Who Really Is Responsible For The Deteriorating Relationship Between The Pentagon And Industry?
Over the past four years, the relationship between the Department of Defense (DoD) and the industrial base that exists to serve it has devolved into something akin to a Cold War. What began as an effort by the Obama Administration to rationalize DoD’s modernization program, rein in the costs of major weapons systems and reform the acquisition system so as to achieve better buying power for each defense dollar has morphed into something quite different, sometimes ugly and certainly not good for national security.
So bad has the relationship become that neither side tries any longer to pretend that the breach doesn’t exist. The Air Force has been particularly virulent in its criticisms of industry. In a speech at last year’s Air Force Association’s annual conference, then-Air Force Chief of Staff, General Norton Schwartz described the deteriorating government-industry relationship thusly: “The gravity of this situation reminds me of the old allegory of the scorpion and the frog that meet on the bank of a stream.” At this year’s AFA conference, Air Force Major General Christopher Bogdan, nominated to be the head of the F-35 Joint Strike Fighter Program Office, declared the relationship between his organization and Lockheed Martin, the company leading the effort to build the three-in-one airplane to be “the worst he has ever seen.” Late last year, Major General Wendy M. Masiello, Air Force Deputy Assistant Secretary for Contracting, spoke to an industry group about a “culture of excess” in which some companies were earning excessive profits and spending money on plush carpeting and leather sofas.
In fairness, these Air Force leaders are expressing views that are widely held throughout DoD. The attitude of many in the Pentagon is that defense contractors promise more than they deliver, do it slowly and at an exorbitant price. There is more than a grain of truth to support such an attitude. The list of major acquisition programs that went over their budgets and schedules or were cancelled outright over the past twenty years is quite long.
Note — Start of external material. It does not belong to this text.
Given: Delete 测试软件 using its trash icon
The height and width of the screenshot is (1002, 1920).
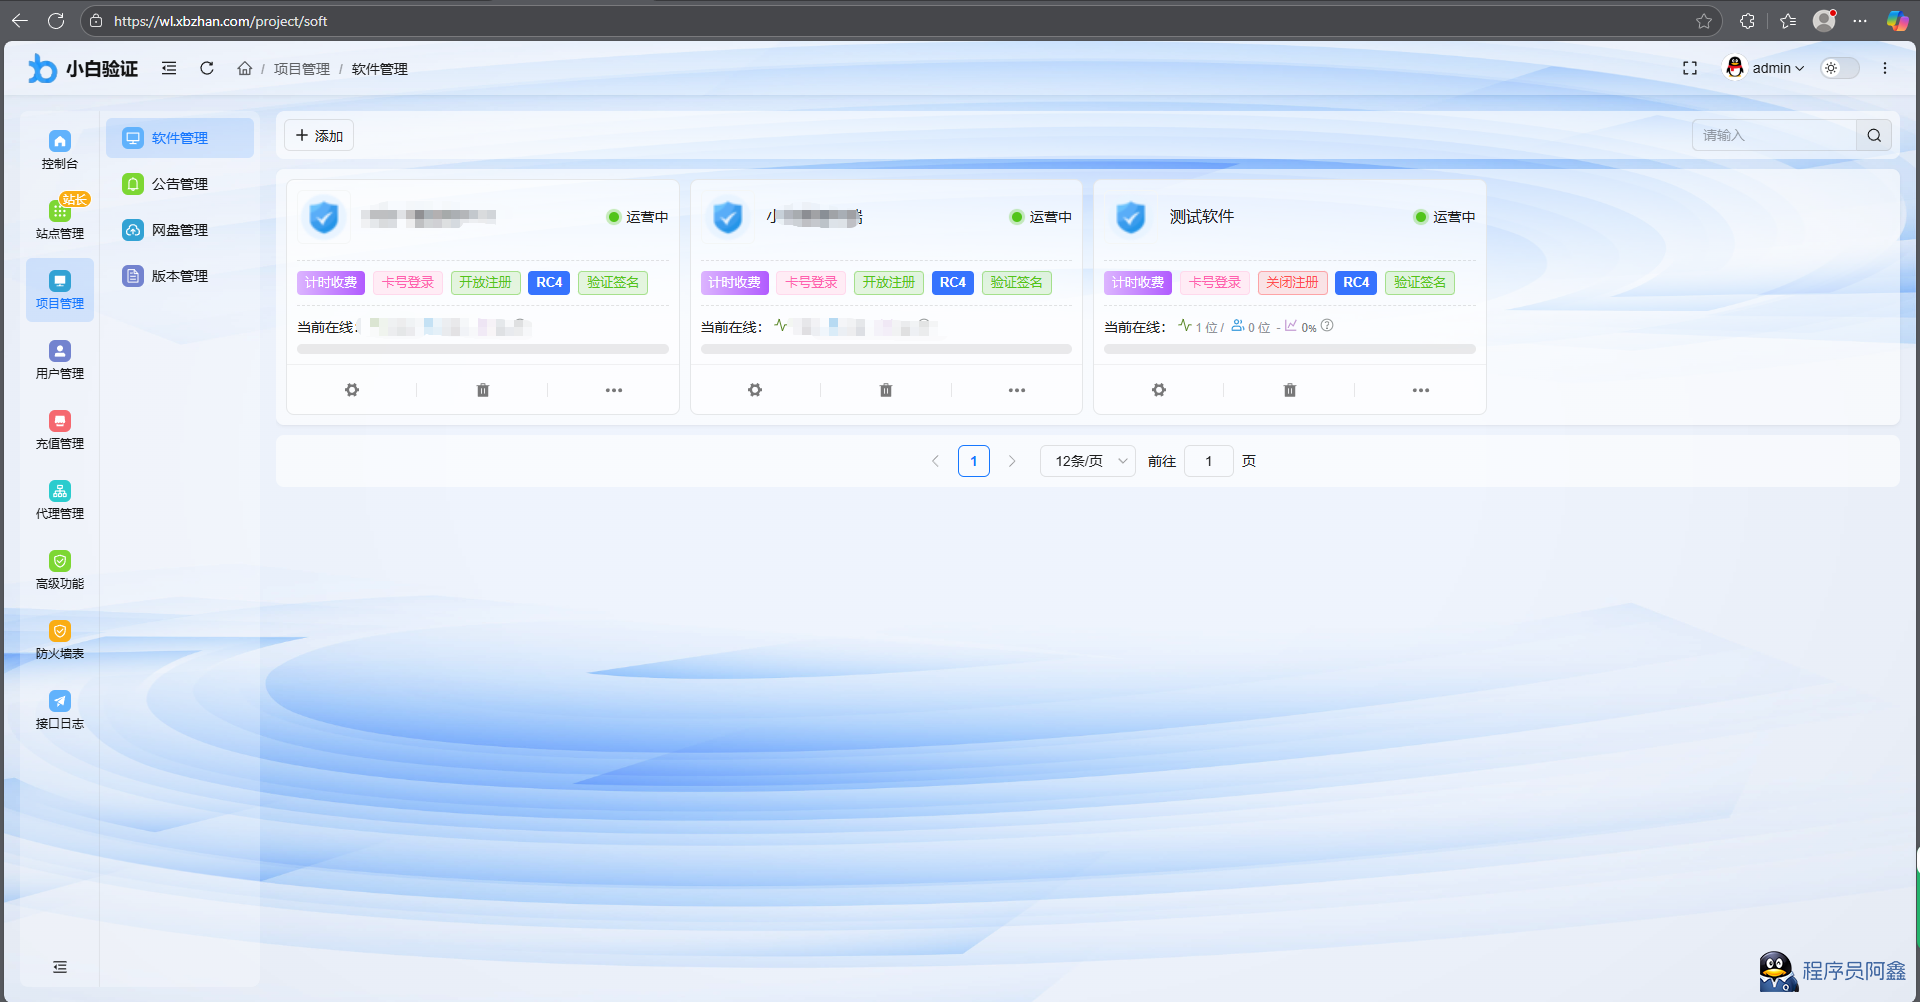Looking at the screenshot, I should [x=1289, y=390].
However, that is only half the story. Seen from the other side of the iron curtain that now separates the two parties, DoD has done much to create a dysfunctional and even hostile environment. For a start, how about tolerating an out of control requirements process? In a rare moment of candor, an Air Force general involved in the acquisition system described the situation in a public briefing this way:
- Our acquisition system drives Materiel Development Decisions before thorough review of the cost effectiveness and FYDP affordability of the system.
- Programs with questionable or unsupportable strategies often reach key milestones before senior leaders develop a consensus of support.
- We no longer compare the operational effectiveness with the incremental cost of requirements.
Perhaps even more significantly, the administration’s acquisition reform efforts have done much to poison the well. We can start with the policy of insourcing which was supposed to be focused on activities that were inherently governmental in nature but expanded to include virtually any support service performed by the private sector that DoD officials claimed could be done at a lower cost by government employees. Never mind that the analyses to support insourcing decisions were almost never based on a credible business case analysis. Then there were changes to acquisition laws, regulations and policies that, inter alia: 1) increased the role of the government-owned defense facilities in weapons systems maintenance; 2) asserted the Pentagon’s right to cost and pricing data for and the intellectual property associated with commercial items used in or modified for military systems; 3) demanded that private companies assume an unprecedented level of financial risk for major weapons systems development programs, and most recently; 4) directed acquisition officials to negotiate labor and overhead rates for future contracts based on the levels that existed in 2010. Finally, DoD has imposed on industry additional layers of oversight, new reporting requirements and legal constraints that slow the rate of progress and increase the costs of programs. One senior defense industry executive described the situation this way:
“We’re encountering a slew of new regulations, rulings and procedures government-wide that were intended to save costs but are, in fact, increasing complexity, increasing reporting requirements, increasing costs for contractors and the department, and that appear, taken as a whole, to reflect a deliberate effort to shift risk to and reduce profits for contractors.”
Some defense officials, both civilians and in uniform, would like to ascribe the current adversarial relationship solely to industry. In truth, DoD bears more than an equal share of responsibility for the problem. The Pentagon is a monopsony buyer with the power to change requirements, production levels or funding for programs at the drop of a hat. The department had failed to clean up its part of the acquisition mess, seeking instead to place the burden of improving performance and reducing costs on industry. No wonder the private sector feels, as one executive put it, that “we have a bull’s eye painted on our back.”